▶ YOUR TASK
Print every record below exactly as written.
————————
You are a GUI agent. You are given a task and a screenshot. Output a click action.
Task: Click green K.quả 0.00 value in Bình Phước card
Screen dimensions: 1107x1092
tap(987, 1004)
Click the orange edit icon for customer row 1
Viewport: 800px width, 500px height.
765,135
————————
▶ SOLUTION TO THIS PROBLEM
You are a GUI agent. You are given a task and a screenshot. Output a click action.
Task: Click green K.quả 0.00 value in Bình Phước card
Screen dimensions: 1107x1092
tap(987, 1004)
Click the orange edit icon for customer row 1
Viewport: 800px width, 500px height.
765,135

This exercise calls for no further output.